EXERCISE DIRECTIONS >>
Please report every line in the entries that contains the string "icon".
### SOURCE MATERIAL
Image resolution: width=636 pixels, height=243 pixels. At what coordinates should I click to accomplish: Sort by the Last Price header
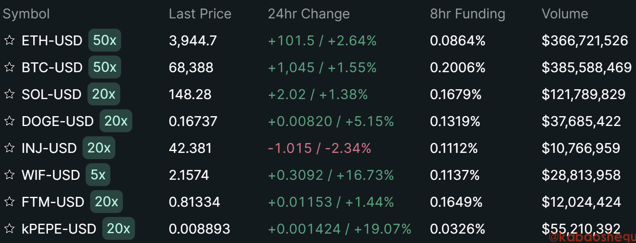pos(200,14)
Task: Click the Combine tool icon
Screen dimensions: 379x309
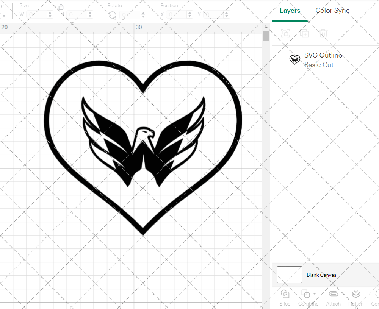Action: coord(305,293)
######
### SOURCE MATERIAL
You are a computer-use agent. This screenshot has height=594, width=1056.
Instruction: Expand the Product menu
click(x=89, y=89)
######
### SOURCE MATERIAL
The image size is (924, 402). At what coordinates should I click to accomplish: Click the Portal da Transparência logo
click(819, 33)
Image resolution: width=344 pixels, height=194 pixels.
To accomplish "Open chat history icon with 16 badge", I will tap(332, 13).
######
RESULT OF THIS EXERCISE >>
Task: Click the Combine tool icon
To accomplish "Open chat history icon with 16 badge", I will tap(332, 13).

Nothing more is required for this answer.